The pipi is a shellfish with a solid white, elongated symmetrical shell with the apex at the middle. It is covered by a thin yellow periostracum. Its closest relative, the tuatua (Paphies subtriangulata), has an asymmetrical shell, with an off-centre hinge.

The pipi is abundant on flat sandy beaches, in sandy and silty mud in estuaries, and harbours where there is considerable water flow.

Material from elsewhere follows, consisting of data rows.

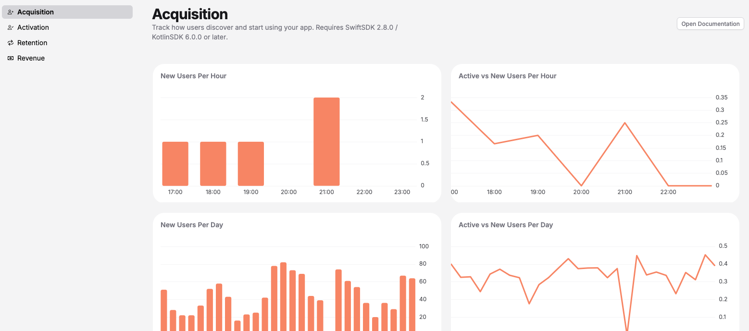Click the peak at 21:00 on hourly line chart
Viewport: 749px width, 331px height.
[x=624, y=123]
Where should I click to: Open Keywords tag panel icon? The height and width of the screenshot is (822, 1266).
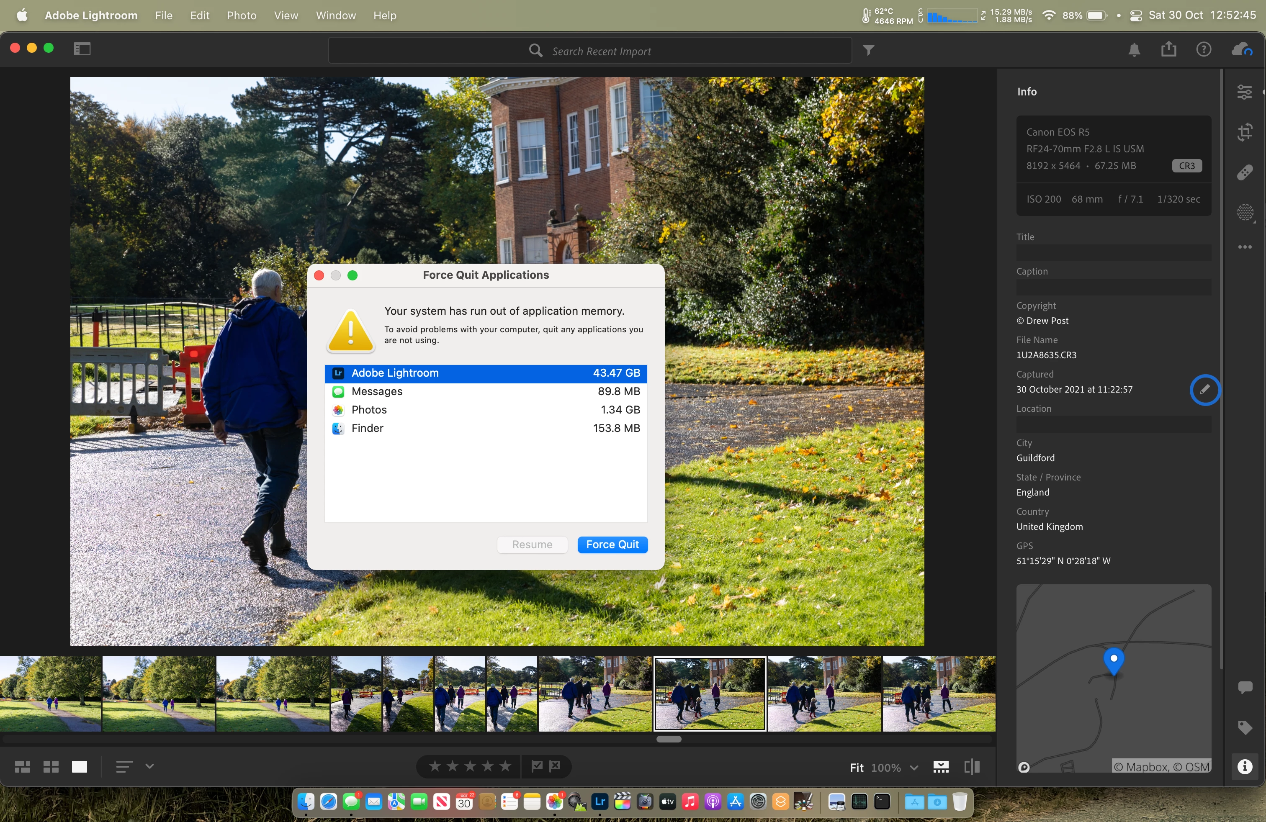tap(1244, 727)
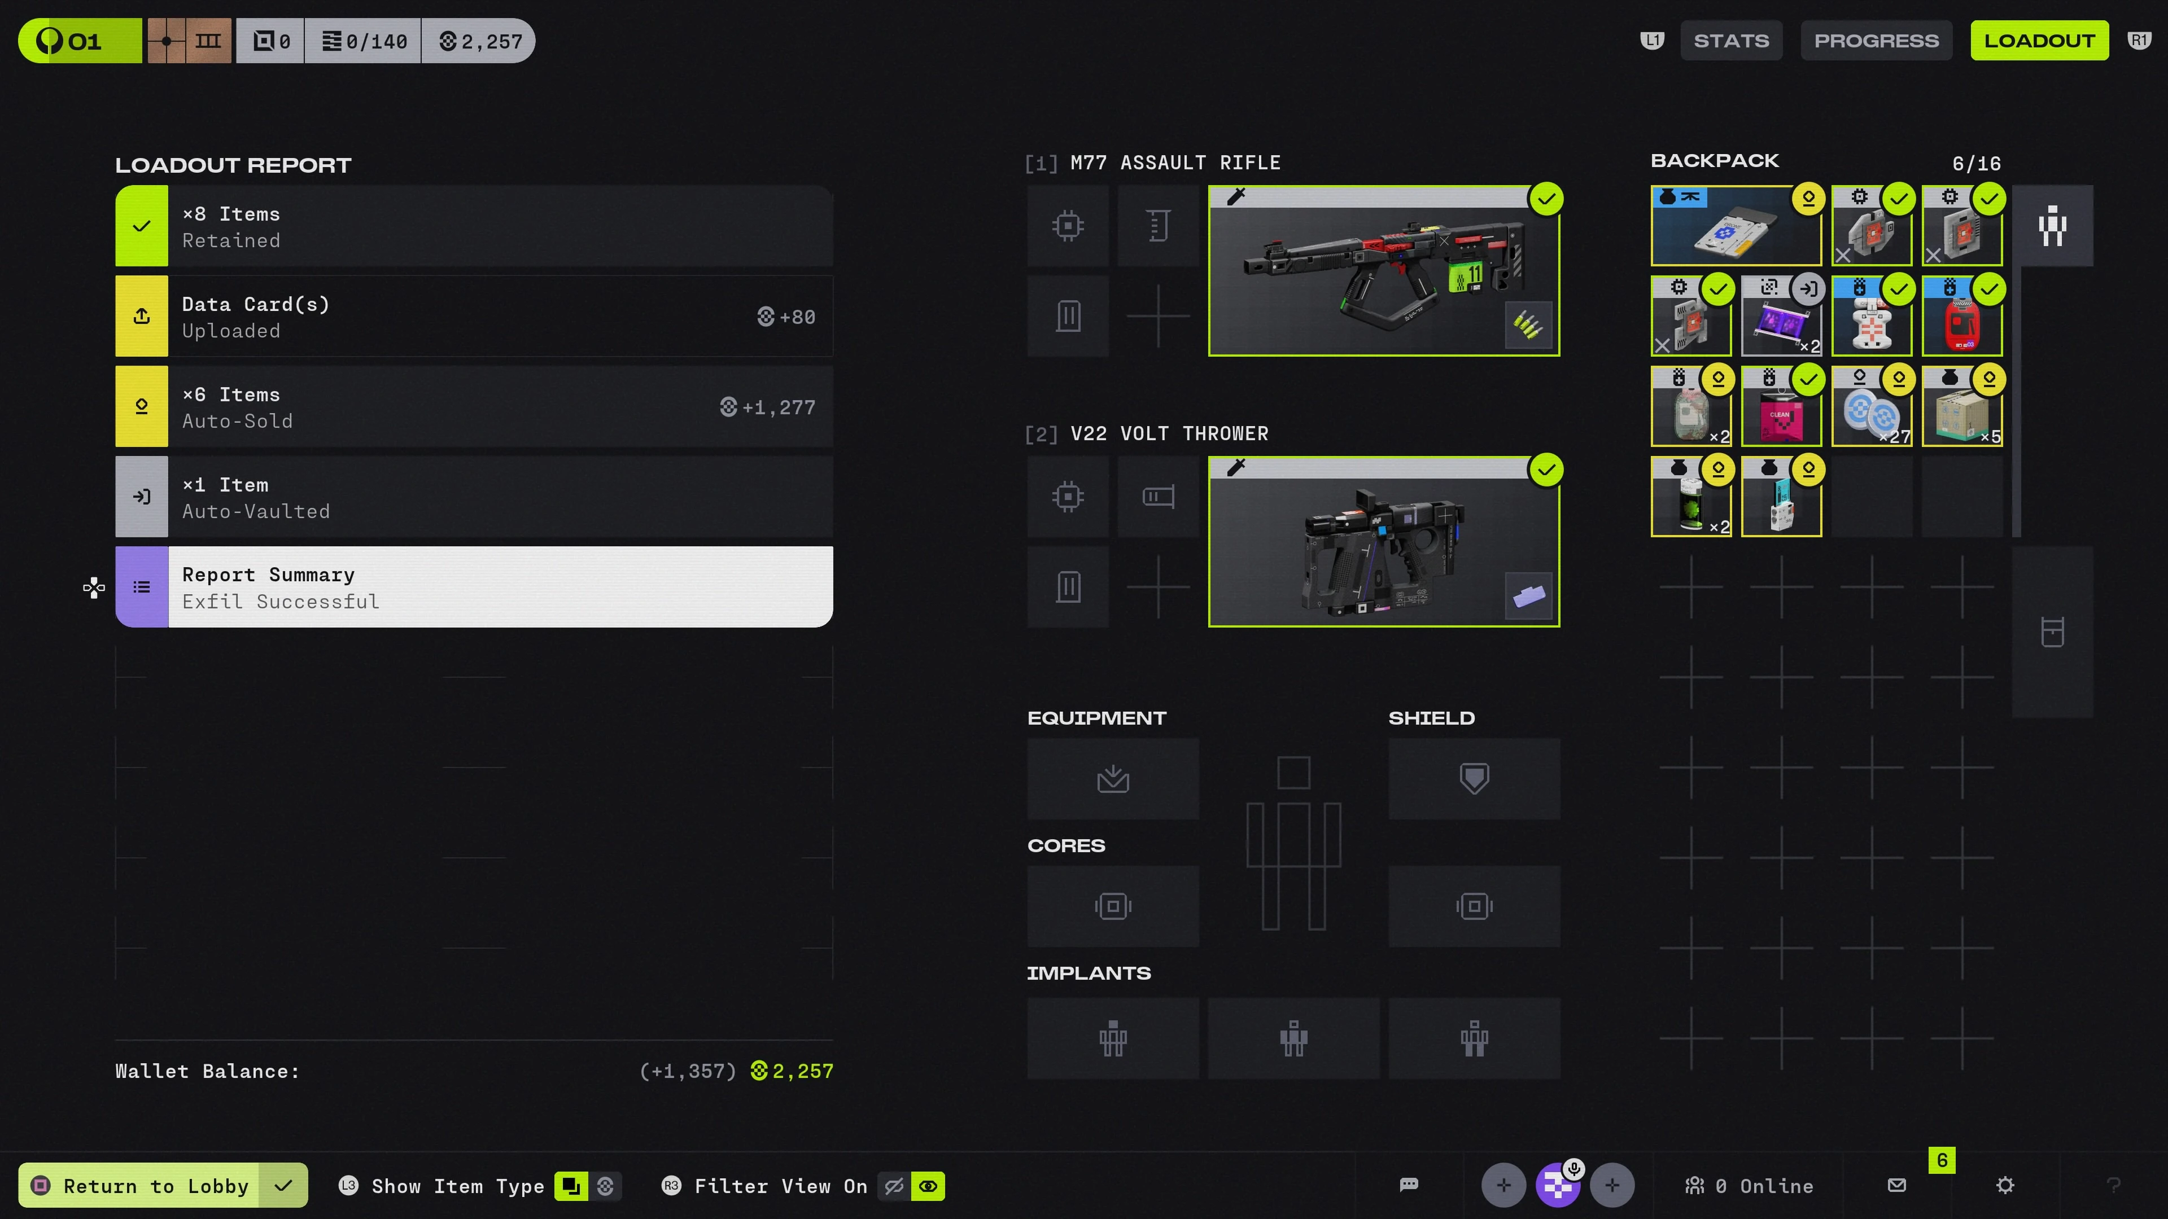Select the M77 Assault Rifle thumbnail

1384,271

By releasing a thread of mucus, which makes them more buoyant, they are able to float in the water column and move to new locations. Where they find good living conditions, their numbers can exceed more than 1000 individuals per square metre.

== Pipi as food ==
Pipi are edible and easily collected for food; traditional cooking methods include boiling and making into fritters. They are often used as the "clams" in clam chowder. The harvest limit in New Zealand is 50 per person per day, and although a minimum size is not stipulated in the regulations, only larger pipi should be taken. For Māori, pipi are a traditional food resource, and in earlier times were gathered in specific flax baskets made for this purpose. Smaller specimens would fall between the woven strips and back into the beds to grow as the basket was gently swirled through the water.

Maximum length is 83 mm, and height 51 mm.

==Conservation==
Although it is an under-researched field, it is known that population health of pipi has been declining in Northern New Zealand since at least 2009.